• [DIRECTIONS FOR THIS TASK]:
Retype only the lines from the top of the records to the line with "The height and width of the screenshot is (513, 789).", including that line but none of the pictures.
DATA SHOWN Block Start
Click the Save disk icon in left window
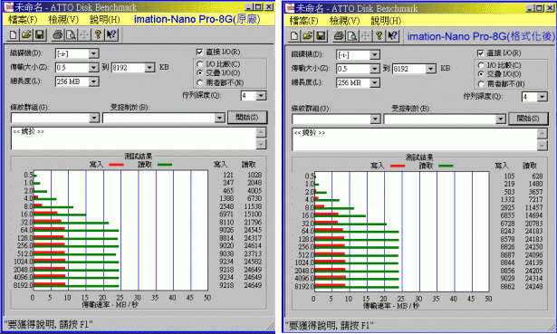557x334 pixels. 40,34
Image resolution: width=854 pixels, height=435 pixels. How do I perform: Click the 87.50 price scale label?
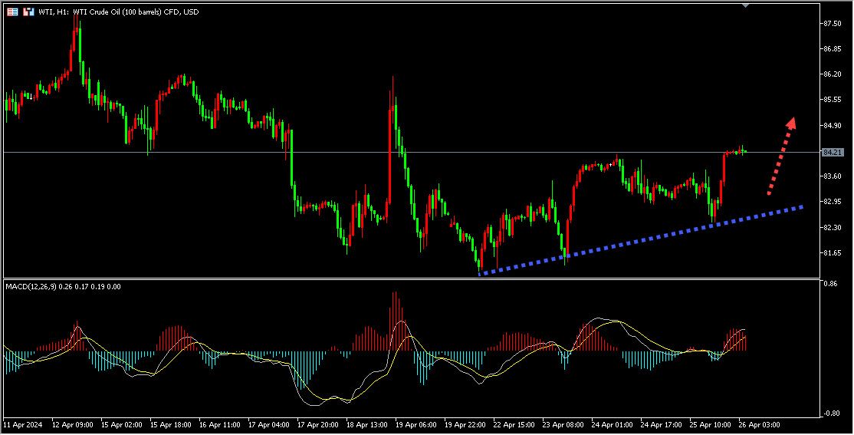(x=833, y=24)
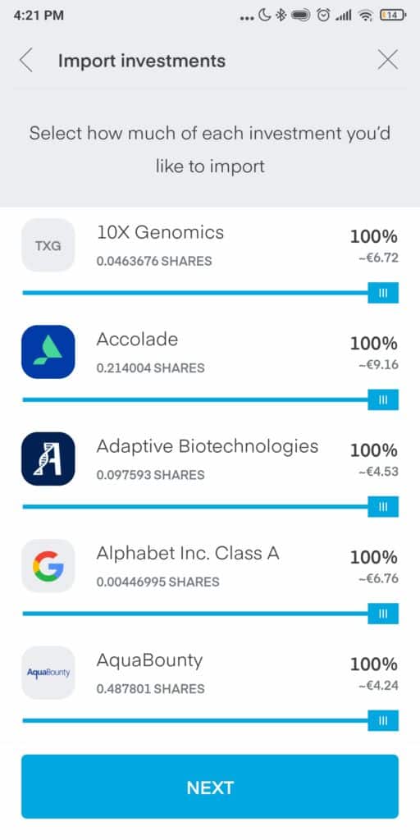
Task: Click the 10X Genomics slider handle
Action: [x=383, y=293]
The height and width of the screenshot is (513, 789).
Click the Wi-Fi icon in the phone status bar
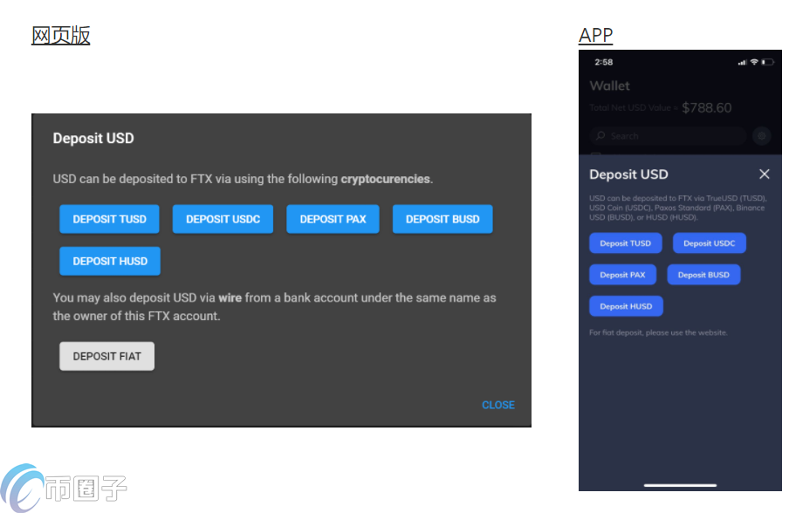click(754, 62)
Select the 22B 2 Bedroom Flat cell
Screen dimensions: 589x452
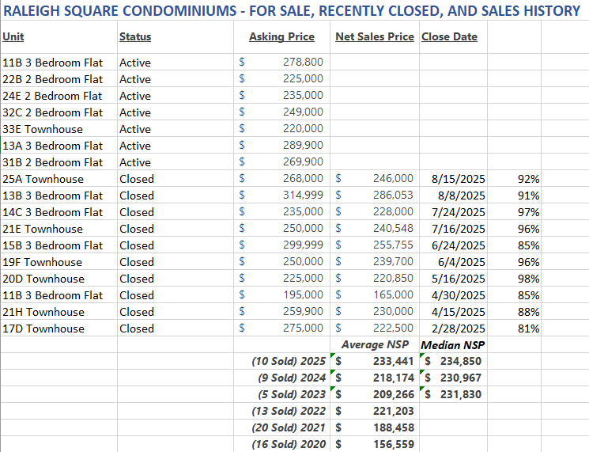point(53,79)
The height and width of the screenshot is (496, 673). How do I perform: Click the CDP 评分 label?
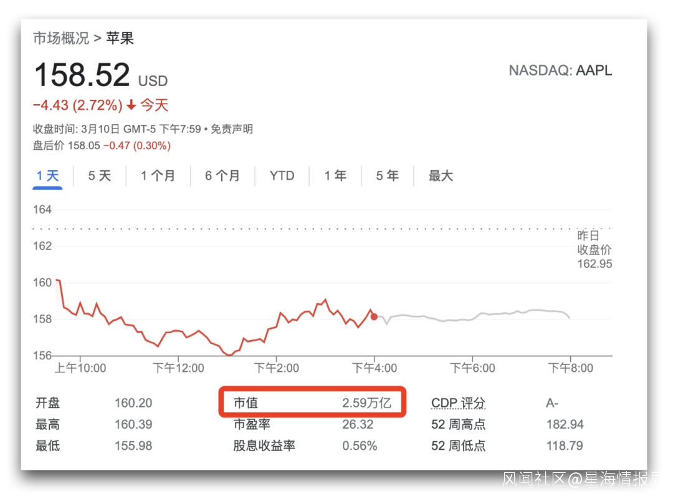tap(458, 403)
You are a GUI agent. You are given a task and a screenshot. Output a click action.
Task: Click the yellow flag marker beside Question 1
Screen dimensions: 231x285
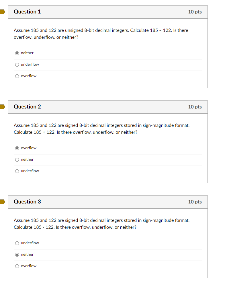point(1,12)
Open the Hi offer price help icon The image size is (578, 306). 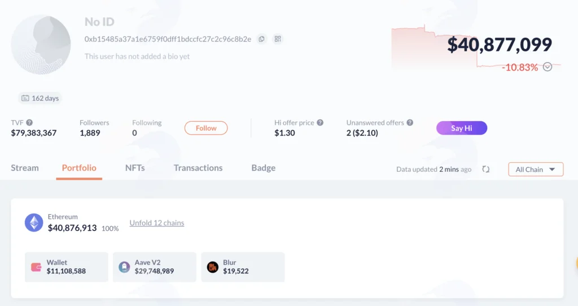(x=320, y=123)
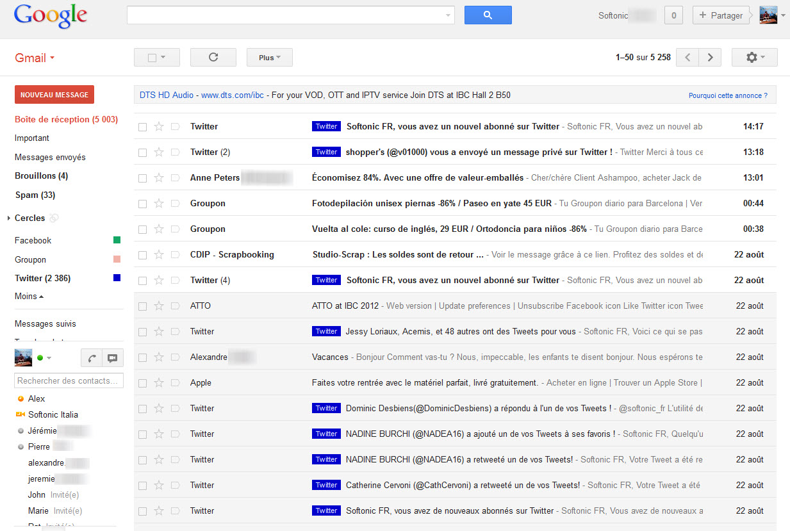
Task: Check the checkbox on the Groupon email
Action: click(142, 203)
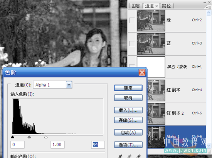Click the 取消 button
This screenshot has width=212, height=158.
point(128,98)
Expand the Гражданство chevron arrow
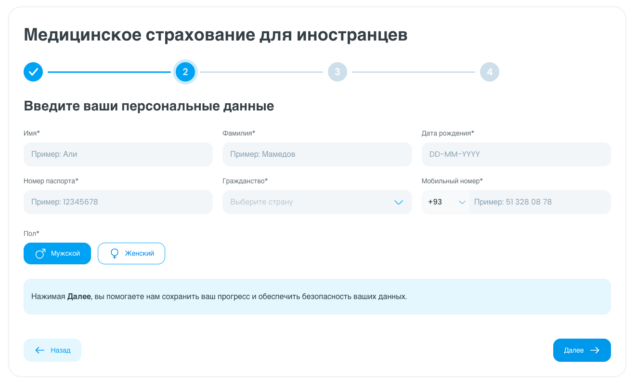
DATA SHOWN Block End
• [OUTPUT OF THE EXERCISE]:
Click the Save disk icon in left window
557x334 pixels. 40,34
Image resolution: width=854 pixels, height=435 pixels. How do I perform: Click the 87.50 price scale label?
(x=833, y=24)
Task: Click the 10X Genomics slider handle
Action: [x=383, y=293]
The height and width of the screenshot is (513, 789).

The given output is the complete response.